Pissy Quarry
Burkina Faso
Pissy Quarry is an indescribable and unimaginable place. Every day, from sunrise to sundown, people descend into the mine to break stones. Whole families work together, with children working alongside their parents, helping to increase the family income.
Every little income helps towards buying food and basic supplies, to school shoes. From around 7 a.m., the families begin their descent into the vast crater that is their workplace. The trail is very slippery and quite treacherous.
Most women wear flip flop sandals and many children walk barefoot. Work lasts between eight to ten hours a day, six or seven days a week. Stones are crushed by hand using heavy metal hand chisels and then loaded onto trays. These heavy trays are then balanced onto the worker’s head to be carried up out of the mine where they will be sold for very little profit.

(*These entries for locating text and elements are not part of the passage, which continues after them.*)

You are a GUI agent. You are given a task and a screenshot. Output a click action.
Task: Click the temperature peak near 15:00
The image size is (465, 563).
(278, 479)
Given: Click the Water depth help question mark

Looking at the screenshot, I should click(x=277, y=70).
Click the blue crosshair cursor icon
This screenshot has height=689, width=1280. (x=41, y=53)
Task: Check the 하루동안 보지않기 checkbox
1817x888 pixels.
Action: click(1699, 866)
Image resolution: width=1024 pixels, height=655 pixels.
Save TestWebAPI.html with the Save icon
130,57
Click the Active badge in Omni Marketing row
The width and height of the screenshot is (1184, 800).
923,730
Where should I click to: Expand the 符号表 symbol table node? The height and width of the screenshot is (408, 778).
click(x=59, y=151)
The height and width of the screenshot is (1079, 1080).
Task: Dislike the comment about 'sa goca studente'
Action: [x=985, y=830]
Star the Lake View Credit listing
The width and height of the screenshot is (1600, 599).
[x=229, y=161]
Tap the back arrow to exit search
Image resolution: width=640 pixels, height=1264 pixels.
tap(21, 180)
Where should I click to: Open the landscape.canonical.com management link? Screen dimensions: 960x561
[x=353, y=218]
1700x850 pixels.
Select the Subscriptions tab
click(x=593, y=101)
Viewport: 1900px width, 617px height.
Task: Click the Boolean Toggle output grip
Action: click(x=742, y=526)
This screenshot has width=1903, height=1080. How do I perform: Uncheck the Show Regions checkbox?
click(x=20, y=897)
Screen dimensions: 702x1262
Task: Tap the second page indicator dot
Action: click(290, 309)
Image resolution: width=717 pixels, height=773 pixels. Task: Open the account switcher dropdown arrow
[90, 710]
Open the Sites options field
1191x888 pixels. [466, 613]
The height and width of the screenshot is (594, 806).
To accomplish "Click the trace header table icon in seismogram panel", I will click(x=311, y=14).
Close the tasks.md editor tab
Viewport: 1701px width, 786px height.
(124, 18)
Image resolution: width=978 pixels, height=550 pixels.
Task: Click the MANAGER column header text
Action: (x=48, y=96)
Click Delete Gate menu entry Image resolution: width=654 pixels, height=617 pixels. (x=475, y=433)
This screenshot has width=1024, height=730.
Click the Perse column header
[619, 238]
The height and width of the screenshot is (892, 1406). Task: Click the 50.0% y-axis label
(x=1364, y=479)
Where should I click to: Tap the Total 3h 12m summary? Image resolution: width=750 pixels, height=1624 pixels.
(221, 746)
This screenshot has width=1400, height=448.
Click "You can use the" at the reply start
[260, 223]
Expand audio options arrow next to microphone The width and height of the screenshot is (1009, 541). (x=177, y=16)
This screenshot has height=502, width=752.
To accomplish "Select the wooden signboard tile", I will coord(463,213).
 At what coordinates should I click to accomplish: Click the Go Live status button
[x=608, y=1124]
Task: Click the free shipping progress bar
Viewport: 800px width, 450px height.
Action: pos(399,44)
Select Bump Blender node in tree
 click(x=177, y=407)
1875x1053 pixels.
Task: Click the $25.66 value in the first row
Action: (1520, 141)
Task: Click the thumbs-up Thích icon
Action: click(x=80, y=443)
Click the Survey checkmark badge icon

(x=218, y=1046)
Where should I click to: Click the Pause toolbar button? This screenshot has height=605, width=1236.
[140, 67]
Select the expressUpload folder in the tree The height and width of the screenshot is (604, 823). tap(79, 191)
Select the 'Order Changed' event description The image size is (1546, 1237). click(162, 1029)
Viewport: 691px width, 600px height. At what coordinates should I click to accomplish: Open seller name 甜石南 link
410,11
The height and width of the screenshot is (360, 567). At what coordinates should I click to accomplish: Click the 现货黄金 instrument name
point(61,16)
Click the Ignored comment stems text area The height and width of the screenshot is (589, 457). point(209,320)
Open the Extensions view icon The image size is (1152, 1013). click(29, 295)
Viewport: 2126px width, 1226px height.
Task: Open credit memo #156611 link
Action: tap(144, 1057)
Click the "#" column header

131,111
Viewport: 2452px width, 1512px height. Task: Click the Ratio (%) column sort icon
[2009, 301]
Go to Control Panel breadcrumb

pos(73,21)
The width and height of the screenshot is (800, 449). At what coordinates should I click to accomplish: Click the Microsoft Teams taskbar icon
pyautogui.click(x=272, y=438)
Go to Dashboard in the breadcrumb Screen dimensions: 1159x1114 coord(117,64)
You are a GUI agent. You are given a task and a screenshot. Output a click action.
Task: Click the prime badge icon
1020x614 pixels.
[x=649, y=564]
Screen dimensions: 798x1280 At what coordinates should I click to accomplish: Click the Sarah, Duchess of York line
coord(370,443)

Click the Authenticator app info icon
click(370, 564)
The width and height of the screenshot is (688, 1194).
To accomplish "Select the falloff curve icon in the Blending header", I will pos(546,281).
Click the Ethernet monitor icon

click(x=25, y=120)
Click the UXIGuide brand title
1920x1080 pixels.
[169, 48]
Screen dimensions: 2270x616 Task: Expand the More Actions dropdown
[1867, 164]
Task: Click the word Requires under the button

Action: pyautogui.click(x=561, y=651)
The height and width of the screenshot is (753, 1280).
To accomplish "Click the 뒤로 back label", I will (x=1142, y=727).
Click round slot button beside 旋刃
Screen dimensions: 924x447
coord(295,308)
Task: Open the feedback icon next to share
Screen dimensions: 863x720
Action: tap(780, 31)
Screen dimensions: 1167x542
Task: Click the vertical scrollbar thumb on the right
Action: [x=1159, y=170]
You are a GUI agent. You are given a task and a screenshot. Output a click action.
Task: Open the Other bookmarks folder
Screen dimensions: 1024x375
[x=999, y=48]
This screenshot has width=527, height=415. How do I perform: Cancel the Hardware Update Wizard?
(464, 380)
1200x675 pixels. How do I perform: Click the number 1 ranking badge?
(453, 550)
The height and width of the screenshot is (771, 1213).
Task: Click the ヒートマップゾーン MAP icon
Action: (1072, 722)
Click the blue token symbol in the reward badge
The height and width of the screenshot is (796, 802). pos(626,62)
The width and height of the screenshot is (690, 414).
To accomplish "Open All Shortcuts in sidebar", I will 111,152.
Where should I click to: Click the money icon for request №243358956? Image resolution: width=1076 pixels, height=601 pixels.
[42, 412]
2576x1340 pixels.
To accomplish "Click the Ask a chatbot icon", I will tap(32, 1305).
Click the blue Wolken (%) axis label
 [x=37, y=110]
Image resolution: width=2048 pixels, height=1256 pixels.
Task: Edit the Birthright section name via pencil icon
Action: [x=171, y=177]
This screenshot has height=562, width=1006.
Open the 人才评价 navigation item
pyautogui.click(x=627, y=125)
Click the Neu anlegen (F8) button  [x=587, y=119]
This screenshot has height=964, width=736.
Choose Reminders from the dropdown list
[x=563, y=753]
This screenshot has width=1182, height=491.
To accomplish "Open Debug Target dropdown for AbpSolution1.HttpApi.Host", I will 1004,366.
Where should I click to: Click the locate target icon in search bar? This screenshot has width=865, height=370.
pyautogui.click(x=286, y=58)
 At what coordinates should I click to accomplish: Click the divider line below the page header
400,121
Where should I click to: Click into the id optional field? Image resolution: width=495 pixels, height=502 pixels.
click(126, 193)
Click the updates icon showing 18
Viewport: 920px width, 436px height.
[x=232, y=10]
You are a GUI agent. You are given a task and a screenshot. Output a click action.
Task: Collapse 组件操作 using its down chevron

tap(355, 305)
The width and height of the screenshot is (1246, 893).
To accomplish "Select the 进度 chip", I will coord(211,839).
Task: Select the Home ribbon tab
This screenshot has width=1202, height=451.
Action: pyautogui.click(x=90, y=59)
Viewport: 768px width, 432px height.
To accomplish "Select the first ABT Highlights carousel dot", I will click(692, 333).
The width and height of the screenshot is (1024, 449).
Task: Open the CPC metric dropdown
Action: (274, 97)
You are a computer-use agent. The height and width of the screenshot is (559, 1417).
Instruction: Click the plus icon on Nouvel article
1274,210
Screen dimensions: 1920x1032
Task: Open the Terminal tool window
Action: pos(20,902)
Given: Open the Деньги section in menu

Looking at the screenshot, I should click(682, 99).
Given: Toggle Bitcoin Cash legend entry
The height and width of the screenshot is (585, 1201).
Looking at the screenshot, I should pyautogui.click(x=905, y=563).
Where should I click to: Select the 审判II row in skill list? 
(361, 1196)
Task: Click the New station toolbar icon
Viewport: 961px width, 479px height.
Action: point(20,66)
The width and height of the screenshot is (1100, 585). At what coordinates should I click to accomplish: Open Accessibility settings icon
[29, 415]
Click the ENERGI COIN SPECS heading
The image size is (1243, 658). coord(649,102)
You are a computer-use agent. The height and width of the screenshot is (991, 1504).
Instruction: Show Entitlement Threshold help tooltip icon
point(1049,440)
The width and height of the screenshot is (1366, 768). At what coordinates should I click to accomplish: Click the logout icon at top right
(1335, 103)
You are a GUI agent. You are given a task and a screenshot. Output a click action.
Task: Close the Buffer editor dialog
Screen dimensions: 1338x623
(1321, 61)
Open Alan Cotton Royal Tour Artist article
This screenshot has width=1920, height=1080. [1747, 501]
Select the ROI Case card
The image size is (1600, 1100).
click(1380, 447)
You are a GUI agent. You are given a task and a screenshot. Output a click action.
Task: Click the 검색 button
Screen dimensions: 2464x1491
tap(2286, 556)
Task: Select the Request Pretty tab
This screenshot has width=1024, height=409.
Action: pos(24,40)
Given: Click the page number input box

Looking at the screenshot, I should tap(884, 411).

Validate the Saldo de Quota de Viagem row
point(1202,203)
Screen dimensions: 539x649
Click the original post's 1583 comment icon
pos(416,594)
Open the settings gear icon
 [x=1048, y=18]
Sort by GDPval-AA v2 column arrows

Children toil in dangerous conditions. They are exposed to visible risks, injuries are common and the risk of internal disease is high. The mine is a place of unbearable intense heat. Tires are burned to help loosen rocks and children breathe in these toxic fumes that choke the air. As the hard granite is hammered with chisels, dust from the ground is dispersed into the air and mixes with the fine white powder that splinters from the granite as it is crushed into smaller stones.
A layer of dark dust and white powder cover the clothes and skin of each child in the mine. Yet in the midst of this hardship there is a place of hope. Some of the younger children are dropped off at the Bisongo daycare early in the morning as their parents make their way to the mine. The Center is a safe place where children can laugh and play and make friends. Here they are free to learn, to explore and discover their environment. Close to the mine, in a small dusty playground, children are free to run around and play games. I met their teacher, Paul, a man with amazing patience and the skills to keep the children both disciplined and engaged. Paul leads them in creative activities such as singing or using their fingers to draw in the playground dust. There is a time for learning to read and write and to learn to count, and then you see the children sit quietly on a mini chairs or wood bench and listen attentively to their teacher. Paul asks a question and everyone puts up a hand to give him an answer.